• **Work task**
Repeat the entries. Each one must match exactly.

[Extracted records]
———
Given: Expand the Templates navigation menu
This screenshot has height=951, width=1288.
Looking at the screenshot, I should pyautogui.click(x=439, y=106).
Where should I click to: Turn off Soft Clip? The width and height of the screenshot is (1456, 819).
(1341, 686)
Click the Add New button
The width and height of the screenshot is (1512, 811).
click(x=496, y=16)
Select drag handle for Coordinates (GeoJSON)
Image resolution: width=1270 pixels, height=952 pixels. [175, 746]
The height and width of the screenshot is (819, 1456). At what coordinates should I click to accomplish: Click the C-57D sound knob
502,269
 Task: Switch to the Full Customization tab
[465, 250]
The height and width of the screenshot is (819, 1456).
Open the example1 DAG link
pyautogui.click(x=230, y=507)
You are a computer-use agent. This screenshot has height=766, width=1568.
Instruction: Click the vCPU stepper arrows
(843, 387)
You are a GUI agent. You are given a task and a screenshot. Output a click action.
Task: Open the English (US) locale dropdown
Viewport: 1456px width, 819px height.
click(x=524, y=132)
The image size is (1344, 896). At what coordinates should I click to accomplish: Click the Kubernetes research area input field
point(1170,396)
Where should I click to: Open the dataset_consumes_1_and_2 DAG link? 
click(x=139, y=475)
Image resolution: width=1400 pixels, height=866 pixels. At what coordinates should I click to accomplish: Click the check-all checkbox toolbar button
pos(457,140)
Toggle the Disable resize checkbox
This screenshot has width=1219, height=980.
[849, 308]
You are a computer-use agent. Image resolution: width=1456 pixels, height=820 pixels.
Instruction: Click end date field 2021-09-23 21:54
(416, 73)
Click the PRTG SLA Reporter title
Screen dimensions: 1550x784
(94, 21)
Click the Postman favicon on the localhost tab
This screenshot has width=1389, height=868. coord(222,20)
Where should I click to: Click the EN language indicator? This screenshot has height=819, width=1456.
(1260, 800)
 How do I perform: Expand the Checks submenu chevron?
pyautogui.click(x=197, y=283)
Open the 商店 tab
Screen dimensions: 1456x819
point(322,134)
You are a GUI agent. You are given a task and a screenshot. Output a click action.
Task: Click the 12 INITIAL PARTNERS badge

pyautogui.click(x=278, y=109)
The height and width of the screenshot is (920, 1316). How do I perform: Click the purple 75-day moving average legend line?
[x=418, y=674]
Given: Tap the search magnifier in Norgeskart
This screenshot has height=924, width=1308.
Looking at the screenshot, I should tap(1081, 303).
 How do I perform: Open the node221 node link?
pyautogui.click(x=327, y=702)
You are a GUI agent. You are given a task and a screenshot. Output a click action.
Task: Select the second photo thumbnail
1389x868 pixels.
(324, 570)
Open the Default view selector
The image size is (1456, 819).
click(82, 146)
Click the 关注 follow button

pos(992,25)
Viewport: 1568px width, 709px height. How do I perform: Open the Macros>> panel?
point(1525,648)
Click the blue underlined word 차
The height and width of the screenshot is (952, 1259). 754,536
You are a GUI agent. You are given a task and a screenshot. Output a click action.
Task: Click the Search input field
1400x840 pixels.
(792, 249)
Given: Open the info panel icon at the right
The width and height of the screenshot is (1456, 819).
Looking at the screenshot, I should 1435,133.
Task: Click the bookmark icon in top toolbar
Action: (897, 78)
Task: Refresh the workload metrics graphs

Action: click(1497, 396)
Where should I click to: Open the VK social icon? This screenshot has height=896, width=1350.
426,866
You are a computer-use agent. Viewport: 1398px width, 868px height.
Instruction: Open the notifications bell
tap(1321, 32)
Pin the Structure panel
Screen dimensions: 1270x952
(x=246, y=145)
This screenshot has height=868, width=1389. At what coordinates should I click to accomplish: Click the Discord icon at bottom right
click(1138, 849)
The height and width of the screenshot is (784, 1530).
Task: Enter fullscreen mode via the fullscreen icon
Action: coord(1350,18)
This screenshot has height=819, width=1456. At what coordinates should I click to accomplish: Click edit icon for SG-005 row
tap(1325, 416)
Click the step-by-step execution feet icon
———
• **Solved problem**
Given: Expand the Templates navigation menu
This screenshot has height=951, width=1288.
Looking at the screenshot, I should pyautogui.click(x=439, y=106).
Where should I click to: Turn off Soft Clip? The width and height of the screenshot is (1456, 819).
(1341, 686)
Click the Add New button
The width and height of the screenshot is (1512, 811).
click(x=496, y=16)
Select drag handle for Coordinates (GeoJSON)
Image resolution: width=1270 pixels, height=952 pixels. [175, 746]
The height and width of the screenshot is (819, 1456). At what coordinates should I click to accomplish: Click the C-57D sound knob
502,269
 Task: Switch to the Full Customization tab
[465, 250]
The height and width of the screenshot is (819, 1456).
Open the example1 DAG link
pyautogui.click(x=230, y=507)
You are a computer-use agent. This screenshot has height=766, width=1568.
Instruction: Click the vCPU stepper arrows
(843, 387)
You are a GUI agent. You are given a task and a screenshot. Output a click action.
Task: Open the English (US) locale dropdown
Viewport: 1456px width, 819px height.
click(x=524, y=132)
The image size is (1344, 896). At what coordinates should I click to accomplish: Click the Kubernetes research area input field
point(1170,396)
Where should I click to: Open the dataset_consumes_1_and_2 DAG link? 
click(x=139, y=475)
Image resolution: width=1400 pixels, height=866 pixels. At what coordinates should I click to accomplish: Click the check-all checkbox toolbar button
pos(457,140)
Toggle the Disable resize checkbox
This screenshot has width=1219, height=980.
[849, 308]
You are a computer-use agent. Image resolution: width=1456 pixels, height=820 pixels.
Instruction: Click end date field 2021-09-23 21:54
(416, 73)
Click the PRTG SLA Reporter title
Screen dimensions: 1550x784
(94, 21)
Click the Postman favicon on the localhost tab
This screenshot has width=1389, height=868. coord(222,20)
Where should I click to: Click the EN language indicator? This screenshot has height=819, width=1456.
(1260, 800)
 How do I perform: Expand the Checks submenu chevron?
pyautogui.click(x=197, y=283)
Open the 商店 tab
Screen dimensions: 1456x819
point(322,134)
You are a GUI agent. You are given a task and a screenshot. Output a click action.
Task: Click the 12 INITIAL PARTNERS badge

pyautogui.click(x=278, y=109)
The height and width of the screenshot is (920, 1316). How do I perform: Click the purple 75-day moving average legend line?
[x=418, y=674]
Given: Tap the search magnifier in Norgeskart
This screenshot has height=924, width=1308.
Looking at the screenshot, I should tap(1081, 303).
 How do I perform: Open the node221 node link?
pyautogui.click(x=327, y=702)
You are a GUI agent. You are given a task and a screenshot. Output a click action.
Task: Select the second photo thumbnail
1389x868 pixels.
(324, 570)
Open the Default view selector
The image size is (1456, 819).
click(82, 146)
Click the 关注 follow button

pos(992,25)
Viewport: 1568px width, 709px height. How do I perform: Open the Macros>> panel?
point(1525,648)
Click the blue underlined word 차
The height and width of the screenshot is (952, 1259). 754,536
You are a GUI agent. You are given a task and a screenshot. Output a click action.
Task: Click the Search input field
1400x840 pixels.
(792, 249)
Given: Open the info panel icon at the right
The width and height of the screenshot is (1456, 819).
Looking at the screenshot, I should 1435,133.
Task: Click the bookmark icon in top toolbar
Action: (897, 78)
Task: Refresh the workload metrics graphs

Action: click(1497, 396)
Where should I click to: Open the VK social icon? This screenshot has height=896, width=1350.
426,866
You are a computer-use agent. Viewport: 1398px width, 868px height.
Instruction: Open the notifications bell
tap(1321, 32)
Pin the Structure panel
Screen dimensions: 1270x952
(x=246, y=145)
This screenshot has height=868, width=1389. At what coordinates should I click to accomplish: Click the Discord icon at bottom right
click(1138, 849)
The height and width of the screenshot is (784, 1530).
Task: Enter fullscreen mode via the fullscreen icon
Action: coord(1350,18)
This screenshot has height=819, width=1456. At what coordinates should I click to accomplish: Click edit icon for SG-005 row
tap(1325, 416)
Click the step-by-step execution feet icon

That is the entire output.